ECLI:NL:CRVB:2019:555
Centrale Raad van Beroep
- Hoger beroep
- Rechtspraak.nl
Intrekking en terugvordering van bijstand wegens niet melden van op geld waardeerbare arbeid
In deze zaak heeft de Centrale Raad van Beroep op 12 februari 2019 uitspraak gedaan in hoger beroep tegen een eerdere uitspraak van de rechtbank Oost-Brabant. De appellant, die bijstand ontving, had niet gemeld dat hij op geld waardeerbare werkzaamheden verrichtte in de periode van 1 november 2015 tot en met 31 maart 2016. Het college van burgemeester en wethouders van 's-Hertogenbosch had de bijstand van de appellant ingetrokken en de gemaakte kosten van bijstand teruggevorderd, omdat de appellant zijn inlichtingenverplichting had geschonden.
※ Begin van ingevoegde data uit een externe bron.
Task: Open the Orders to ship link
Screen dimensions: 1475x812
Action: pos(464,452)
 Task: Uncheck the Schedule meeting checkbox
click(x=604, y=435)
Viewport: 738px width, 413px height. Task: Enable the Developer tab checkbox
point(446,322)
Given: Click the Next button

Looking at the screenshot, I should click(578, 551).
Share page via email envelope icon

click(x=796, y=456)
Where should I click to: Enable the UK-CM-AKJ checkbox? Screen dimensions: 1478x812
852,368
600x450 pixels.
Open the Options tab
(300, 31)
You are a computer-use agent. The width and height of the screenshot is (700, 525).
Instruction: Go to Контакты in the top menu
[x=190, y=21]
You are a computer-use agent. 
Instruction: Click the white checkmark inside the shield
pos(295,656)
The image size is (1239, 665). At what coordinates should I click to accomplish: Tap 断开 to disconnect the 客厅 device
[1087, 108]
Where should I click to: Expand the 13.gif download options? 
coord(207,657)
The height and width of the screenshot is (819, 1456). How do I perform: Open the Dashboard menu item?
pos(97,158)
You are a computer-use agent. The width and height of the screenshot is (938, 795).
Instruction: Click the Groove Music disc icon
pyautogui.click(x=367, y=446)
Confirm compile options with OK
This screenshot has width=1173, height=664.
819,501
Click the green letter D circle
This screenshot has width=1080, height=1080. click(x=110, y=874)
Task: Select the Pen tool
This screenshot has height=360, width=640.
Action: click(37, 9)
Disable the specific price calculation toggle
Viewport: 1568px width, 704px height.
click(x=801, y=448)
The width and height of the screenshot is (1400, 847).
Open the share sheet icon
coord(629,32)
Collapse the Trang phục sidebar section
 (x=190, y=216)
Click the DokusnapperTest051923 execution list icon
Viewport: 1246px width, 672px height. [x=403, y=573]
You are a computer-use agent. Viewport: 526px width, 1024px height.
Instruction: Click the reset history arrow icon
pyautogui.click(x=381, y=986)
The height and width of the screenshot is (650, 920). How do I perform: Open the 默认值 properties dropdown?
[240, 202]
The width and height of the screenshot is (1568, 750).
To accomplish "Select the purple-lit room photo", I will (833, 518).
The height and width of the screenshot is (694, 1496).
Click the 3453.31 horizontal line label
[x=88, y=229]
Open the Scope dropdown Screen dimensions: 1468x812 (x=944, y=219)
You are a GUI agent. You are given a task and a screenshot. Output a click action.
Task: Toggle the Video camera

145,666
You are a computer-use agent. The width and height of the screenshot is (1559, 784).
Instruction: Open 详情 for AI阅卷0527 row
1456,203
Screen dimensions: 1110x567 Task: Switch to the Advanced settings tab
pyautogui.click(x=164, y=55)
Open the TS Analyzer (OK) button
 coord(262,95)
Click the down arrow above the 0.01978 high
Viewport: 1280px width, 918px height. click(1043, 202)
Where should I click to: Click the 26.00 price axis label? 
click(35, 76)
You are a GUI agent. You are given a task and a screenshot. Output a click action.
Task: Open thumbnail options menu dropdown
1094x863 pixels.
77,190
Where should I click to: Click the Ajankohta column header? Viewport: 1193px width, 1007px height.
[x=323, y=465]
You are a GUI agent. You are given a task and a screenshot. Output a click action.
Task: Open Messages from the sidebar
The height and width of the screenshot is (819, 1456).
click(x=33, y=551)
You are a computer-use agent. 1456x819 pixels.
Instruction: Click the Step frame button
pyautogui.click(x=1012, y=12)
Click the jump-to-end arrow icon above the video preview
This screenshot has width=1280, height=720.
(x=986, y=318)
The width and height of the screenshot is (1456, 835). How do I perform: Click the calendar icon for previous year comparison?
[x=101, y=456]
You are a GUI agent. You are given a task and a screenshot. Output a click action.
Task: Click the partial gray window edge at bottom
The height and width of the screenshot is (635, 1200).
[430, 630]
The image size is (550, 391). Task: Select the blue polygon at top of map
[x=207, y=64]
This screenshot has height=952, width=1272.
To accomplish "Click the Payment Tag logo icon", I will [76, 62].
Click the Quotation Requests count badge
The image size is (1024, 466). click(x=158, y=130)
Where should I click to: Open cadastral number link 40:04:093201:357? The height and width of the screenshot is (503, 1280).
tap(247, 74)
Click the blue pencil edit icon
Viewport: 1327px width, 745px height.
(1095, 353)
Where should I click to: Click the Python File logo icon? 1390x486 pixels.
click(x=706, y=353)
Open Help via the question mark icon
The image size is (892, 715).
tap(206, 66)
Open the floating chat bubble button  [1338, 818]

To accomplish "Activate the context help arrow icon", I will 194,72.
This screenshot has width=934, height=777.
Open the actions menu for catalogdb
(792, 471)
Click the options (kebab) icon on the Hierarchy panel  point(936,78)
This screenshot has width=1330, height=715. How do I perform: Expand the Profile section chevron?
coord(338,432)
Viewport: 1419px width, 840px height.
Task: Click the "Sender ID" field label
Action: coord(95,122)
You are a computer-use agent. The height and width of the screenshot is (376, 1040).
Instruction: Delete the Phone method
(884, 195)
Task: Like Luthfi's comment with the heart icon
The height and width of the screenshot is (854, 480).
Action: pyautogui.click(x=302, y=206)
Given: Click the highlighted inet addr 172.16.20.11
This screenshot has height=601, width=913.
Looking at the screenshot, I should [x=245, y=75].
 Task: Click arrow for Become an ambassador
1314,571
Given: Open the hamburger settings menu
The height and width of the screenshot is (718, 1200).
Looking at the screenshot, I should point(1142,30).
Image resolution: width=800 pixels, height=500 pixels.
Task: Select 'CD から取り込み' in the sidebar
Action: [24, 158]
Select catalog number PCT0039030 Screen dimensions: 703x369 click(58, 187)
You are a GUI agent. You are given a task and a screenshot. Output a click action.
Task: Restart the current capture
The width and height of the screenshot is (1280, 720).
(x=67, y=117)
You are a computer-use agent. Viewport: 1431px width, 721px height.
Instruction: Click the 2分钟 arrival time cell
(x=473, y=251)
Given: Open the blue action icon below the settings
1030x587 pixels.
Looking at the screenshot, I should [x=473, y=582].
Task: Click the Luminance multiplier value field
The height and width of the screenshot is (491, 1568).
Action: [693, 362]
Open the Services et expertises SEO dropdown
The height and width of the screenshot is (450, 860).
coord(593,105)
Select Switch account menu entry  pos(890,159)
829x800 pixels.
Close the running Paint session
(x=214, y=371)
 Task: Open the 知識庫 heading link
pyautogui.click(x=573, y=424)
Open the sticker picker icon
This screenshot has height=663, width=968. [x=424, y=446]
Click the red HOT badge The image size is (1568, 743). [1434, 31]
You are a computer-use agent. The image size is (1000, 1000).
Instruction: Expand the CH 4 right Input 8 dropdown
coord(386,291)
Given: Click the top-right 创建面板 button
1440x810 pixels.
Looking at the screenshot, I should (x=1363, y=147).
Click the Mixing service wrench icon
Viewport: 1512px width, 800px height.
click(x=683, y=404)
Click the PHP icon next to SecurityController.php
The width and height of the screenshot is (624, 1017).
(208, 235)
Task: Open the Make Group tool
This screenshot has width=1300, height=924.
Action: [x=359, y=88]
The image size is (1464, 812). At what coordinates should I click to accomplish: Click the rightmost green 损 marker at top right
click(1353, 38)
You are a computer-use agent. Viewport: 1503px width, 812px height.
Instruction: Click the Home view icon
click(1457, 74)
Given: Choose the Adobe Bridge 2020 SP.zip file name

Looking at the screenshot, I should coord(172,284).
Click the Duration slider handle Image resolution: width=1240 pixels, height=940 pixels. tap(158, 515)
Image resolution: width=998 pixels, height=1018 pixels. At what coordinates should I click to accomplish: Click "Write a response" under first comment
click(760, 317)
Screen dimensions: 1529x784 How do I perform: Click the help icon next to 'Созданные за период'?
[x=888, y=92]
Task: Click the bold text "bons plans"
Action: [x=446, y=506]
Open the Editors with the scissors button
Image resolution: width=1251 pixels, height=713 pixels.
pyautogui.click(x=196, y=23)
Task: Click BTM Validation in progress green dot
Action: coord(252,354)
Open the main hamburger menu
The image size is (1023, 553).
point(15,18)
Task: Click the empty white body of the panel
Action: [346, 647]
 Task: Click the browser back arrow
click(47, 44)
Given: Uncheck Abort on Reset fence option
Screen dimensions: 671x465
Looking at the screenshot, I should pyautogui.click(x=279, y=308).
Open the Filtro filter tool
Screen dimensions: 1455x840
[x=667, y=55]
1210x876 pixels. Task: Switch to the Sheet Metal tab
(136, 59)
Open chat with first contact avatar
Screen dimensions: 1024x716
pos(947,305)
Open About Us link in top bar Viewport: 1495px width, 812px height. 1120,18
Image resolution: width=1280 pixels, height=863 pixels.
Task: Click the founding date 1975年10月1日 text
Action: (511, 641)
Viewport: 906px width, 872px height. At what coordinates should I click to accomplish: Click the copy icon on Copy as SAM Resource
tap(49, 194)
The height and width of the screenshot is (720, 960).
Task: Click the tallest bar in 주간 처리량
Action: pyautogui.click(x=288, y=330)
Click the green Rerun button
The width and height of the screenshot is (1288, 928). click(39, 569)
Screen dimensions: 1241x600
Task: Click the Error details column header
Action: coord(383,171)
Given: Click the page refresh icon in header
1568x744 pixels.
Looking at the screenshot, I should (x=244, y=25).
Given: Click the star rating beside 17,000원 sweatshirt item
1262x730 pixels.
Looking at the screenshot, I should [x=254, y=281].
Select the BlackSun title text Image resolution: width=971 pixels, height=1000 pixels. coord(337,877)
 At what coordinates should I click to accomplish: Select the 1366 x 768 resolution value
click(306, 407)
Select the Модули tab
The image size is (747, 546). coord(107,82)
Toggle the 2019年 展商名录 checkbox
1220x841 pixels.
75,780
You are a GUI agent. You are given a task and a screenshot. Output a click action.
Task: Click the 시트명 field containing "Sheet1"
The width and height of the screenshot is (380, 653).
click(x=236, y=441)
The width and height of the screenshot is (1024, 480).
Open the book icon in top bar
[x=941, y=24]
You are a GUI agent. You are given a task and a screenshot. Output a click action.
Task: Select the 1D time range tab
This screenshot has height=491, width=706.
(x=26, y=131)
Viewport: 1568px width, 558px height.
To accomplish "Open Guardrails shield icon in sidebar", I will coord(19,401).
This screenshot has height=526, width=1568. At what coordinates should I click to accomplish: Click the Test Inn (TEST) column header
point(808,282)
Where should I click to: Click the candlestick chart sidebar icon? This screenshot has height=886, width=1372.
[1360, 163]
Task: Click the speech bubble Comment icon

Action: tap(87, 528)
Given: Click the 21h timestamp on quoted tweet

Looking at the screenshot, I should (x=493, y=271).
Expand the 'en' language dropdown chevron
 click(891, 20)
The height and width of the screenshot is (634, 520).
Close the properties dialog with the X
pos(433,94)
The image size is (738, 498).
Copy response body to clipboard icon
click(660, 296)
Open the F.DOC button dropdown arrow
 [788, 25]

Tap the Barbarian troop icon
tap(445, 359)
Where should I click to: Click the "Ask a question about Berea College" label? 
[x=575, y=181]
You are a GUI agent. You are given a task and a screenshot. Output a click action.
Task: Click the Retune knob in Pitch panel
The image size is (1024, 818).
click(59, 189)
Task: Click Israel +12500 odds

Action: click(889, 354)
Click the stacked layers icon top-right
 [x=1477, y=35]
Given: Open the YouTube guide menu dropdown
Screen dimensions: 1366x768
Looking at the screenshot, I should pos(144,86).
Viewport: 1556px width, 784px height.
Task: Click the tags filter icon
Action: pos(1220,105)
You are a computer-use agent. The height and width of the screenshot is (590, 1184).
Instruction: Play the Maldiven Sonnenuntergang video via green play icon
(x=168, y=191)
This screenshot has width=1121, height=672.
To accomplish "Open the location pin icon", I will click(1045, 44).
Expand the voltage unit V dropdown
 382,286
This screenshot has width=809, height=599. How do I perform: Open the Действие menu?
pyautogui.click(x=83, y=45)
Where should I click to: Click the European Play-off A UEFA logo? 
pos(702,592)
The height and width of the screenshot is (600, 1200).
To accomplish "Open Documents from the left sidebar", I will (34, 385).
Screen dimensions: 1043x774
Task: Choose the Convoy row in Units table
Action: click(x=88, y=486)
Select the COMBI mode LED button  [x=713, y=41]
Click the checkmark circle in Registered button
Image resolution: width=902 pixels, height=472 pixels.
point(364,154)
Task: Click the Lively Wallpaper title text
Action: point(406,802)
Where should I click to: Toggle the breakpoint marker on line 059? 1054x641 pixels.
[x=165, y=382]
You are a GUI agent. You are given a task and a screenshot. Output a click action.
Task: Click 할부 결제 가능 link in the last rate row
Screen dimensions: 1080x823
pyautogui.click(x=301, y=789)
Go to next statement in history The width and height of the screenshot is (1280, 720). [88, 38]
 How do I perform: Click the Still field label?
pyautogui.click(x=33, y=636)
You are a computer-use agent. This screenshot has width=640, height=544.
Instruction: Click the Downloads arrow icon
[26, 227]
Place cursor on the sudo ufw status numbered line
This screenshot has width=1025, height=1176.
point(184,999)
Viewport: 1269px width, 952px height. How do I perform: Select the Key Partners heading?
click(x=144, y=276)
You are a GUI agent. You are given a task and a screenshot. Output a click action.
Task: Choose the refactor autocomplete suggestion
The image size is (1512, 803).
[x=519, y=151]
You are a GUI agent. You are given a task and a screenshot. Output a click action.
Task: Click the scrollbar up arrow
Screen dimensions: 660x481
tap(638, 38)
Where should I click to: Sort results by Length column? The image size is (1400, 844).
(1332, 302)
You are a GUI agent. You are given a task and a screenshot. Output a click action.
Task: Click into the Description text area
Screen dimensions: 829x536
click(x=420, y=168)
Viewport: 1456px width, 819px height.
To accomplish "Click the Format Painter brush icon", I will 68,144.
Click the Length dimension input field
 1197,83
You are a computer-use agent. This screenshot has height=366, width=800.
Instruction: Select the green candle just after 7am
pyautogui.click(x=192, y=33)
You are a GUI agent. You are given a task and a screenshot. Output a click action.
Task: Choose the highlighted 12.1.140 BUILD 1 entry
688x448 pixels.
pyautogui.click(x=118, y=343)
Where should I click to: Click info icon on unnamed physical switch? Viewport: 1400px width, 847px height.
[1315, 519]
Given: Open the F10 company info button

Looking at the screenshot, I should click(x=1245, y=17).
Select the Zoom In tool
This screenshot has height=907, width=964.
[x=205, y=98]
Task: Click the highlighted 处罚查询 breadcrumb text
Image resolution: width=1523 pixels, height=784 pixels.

De Raad bevestigde de beslissing van het college, waarbij werd gesteld dat de appellant niet aannemelijk had gemaakt dat hij recht had op bijstand indien hij wel aan zijn verplichtingen had voldaan.
De Raad overwoog dat de onderzoeksbevindingen voldoende grondslag boden voor de conclusie dat de appellant in de genoemde periode op geld waardeerbare arbeid had verricht. De appellant had verklaard dat hij werkzaamheden had verricht bij een kappersbedrijf, en er waren waarnemingen gedaan door medewerkers van de gemeente die bevestigden dat hij daar actief was. De Raad benadrukte dat het voor de verlening van bijstand niet alleen van belang is of er daadwerkelijk inkomsten zijn, maar ook of de betrokkene redelijkerwijs inkomsten kan verwerven.
De Raad wees het verzoek van de gemachtigde van de appellant om aanvullende stukken toe te voegen aan het dossier af, omdat deze stukken niet tijdig waren ingediend. De Raad concludeerde dat het college op grond van de Participatiewet (PW) verplicht was om de bijstand in te trekken en de kosten terug te vorderen. De beroepsgrond van de appellant dat de terugvordering onevenredig was, werd verworpen. De uitspraak werd in het openbaar gedaan, en er werd geen proceskostenveroordeling opgelegd.